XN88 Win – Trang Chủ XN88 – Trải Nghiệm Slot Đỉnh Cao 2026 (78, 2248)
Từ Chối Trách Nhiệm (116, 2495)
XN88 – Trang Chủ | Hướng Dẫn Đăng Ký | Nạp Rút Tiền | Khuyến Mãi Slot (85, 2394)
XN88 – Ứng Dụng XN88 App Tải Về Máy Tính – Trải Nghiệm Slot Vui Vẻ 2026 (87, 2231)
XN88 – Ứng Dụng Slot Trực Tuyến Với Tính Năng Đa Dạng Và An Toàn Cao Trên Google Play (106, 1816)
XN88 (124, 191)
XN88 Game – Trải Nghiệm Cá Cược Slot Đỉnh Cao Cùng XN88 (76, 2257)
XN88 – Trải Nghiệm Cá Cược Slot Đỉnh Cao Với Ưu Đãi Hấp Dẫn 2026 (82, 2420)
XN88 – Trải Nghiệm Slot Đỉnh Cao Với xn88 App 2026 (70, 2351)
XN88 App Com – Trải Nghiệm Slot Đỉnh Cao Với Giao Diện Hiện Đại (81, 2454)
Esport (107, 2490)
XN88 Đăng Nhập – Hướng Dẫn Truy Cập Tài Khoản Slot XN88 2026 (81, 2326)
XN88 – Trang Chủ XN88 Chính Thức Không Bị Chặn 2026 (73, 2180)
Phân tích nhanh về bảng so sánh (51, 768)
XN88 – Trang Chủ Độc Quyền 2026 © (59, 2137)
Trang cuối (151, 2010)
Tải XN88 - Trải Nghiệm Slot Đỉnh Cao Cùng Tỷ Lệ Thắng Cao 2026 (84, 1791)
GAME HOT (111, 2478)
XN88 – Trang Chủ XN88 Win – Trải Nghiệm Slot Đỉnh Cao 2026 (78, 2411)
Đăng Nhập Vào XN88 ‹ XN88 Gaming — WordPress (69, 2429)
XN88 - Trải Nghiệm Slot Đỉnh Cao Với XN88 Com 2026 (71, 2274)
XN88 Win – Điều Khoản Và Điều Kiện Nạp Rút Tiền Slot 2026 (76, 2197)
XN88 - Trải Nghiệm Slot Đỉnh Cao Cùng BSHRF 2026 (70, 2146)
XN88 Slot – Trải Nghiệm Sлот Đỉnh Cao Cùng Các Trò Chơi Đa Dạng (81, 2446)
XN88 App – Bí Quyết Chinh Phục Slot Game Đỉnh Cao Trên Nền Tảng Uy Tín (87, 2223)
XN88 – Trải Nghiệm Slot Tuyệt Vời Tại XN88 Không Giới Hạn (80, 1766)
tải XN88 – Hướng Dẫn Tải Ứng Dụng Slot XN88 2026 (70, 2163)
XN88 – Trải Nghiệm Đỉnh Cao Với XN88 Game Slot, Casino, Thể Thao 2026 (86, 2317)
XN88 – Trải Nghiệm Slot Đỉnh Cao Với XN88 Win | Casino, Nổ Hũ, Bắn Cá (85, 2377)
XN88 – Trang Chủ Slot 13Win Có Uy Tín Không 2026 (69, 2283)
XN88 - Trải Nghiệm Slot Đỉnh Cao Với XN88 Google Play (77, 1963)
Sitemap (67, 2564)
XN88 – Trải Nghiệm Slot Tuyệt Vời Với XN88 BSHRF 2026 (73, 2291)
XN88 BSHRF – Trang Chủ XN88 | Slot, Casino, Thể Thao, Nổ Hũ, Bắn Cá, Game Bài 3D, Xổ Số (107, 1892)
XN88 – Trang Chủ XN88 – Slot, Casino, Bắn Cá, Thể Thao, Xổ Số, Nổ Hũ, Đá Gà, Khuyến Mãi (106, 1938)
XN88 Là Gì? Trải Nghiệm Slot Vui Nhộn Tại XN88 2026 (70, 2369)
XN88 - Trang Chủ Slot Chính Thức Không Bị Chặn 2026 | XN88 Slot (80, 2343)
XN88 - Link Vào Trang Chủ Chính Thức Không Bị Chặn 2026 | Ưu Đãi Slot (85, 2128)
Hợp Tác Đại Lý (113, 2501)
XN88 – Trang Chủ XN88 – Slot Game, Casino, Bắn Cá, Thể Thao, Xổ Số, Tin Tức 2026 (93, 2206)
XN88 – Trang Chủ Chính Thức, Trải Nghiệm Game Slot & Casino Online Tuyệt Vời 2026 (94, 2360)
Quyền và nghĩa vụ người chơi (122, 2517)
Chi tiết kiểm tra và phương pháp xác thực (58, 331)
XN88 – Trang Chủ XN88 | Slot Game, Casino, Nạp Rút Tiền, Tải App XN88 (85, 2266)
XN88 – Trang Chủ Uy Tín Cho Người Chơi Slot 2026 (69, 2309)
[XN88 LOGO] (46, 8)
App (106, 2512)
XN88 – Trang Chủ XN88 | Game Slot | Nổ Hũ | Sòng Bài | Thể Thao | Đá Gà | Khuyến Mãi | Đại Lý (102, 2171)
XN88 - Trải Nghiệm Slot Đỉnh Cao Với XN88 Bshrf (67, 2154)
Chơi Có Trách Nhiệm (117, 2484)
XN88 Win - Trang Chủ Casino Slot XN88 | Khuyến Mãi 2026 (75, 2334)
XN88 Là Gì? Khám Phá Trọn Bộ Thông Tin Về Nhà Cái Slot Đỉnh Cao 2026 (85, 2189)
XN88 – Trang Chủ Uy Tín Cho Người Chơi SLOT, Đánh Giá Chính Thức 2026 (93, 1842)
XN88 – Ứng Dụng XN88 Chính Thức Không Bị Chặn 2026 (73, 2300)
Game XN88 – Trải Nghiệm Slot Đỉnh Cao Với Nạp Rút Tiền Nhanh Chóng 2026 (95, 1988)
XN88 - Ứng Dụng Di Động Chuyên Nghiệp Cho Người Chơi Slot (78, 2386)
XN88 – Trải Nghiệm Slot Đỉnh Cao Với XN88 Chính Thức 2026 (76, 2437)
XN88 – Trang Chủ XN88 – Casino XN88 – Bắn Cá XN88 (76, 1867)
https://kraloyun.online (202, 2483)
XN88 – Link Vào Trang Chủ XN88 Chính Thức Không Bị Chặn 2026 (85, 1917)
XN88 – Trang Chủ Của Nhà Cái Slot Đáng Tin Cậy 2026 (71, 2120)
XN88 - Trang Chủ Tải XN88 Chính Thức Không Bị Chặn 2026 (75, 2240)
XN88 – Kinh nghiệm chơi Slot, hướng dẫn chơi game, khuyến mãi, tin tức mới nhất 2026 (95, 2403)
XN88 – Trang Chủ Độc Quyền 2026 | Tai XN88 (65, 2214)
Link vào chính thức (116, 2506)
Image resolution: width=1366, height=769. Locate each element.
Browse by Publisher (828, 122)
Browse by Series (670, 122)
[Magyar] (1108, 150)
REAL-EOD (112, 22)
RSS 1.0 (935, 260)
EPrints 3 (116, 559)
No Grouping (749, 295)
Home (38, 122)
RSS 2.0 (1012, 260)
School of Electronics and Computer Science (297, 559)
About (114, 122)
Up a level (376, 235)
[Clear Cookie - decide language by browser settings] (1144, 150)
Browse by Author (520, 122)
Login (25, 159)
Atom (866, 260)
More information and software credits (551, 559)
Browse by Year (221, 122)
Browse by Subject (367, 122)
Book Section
____
§ **Work instructions**
Restate the data verbatim through the "XN88 - Trải Nghiệm Slot Đỉnh Cao Với XN88 Com" line.

§ **Solution to this problem**
XN88 Win – Trang Chủ XN88 – Trải Nghiệm Slot Đỉnh Cao 2026 (78, 2248)
Từ Chối Trách Nhiệm (116, 2495)
XN88 – Trang Chủ | Hướng Dẫn Đăng Ký | Nạp Rút Tiền | Khuyến Mãi Slot (85, 2394)
XN88 – Ứng Dụng XN88 App Tải Về Máy Tính – Trải Nghiệm Slot Vui Vẻ 2026 (87, 2231)
XN88 – Ứng Dụng Slot Trực Tuyến Với Tính Năng Đa Dạng Và An Toàn Cao Trên Google Play (106, 1816)
XN88 (124, 191)
XN88 Game – Trải Nghiệm Cá Cược Slot Đỉnh Cao Cùng XN88 (76, 2257)
XN88 – Trải Nghiệm Cá Cược Slot Đỉnh Cao Với Ưu Đãi Hấp Dẫn 2026 (82, 2420)
XN88 – Trải Nghiệm Slot Đỉnh Cao Với xn88 App 2026 (70, 2351)
XN88 App Com – Trải Nghiệm Slot Đỉnh Cao Với Giao Diện Hiện Đại (81, 2454)
Esport (107, 2490)
XN88 Đăng Nhập – Hướng Dẫn Truy Cập Tài Khoản Slot XN88 2026 (81, 2326)
XN88 – Trang Chủ XN88 Chính Thức Không Bị Chặn 2026 (73, 2180)
Phân tích nhanh về bảng so sánh (51, 768)
XN88 – Trang Chủ Độc Quyền 2026 © (59, 2137)
Trang cuối (151, 2010)
Tải XN88 - Trải Nghiệm Slot Đỉnh Cao Cùng Tỷ Lệ Thắng Cao 2026 (84, 1791)
GAME HOT (111, 2478)
XN88 – Trang Chủ XN88 Win – Trải Nghiệm Slot Đỉnh Cao 2026 (78, 2411)
Đăng Nhập Vào XN88 ‹ XN88 Gaming — WordPress (69, 2429)
XN88 - Trải Nghiệm Slot Đỉnh Cao Với XN88 Com 2026 (71, 2274)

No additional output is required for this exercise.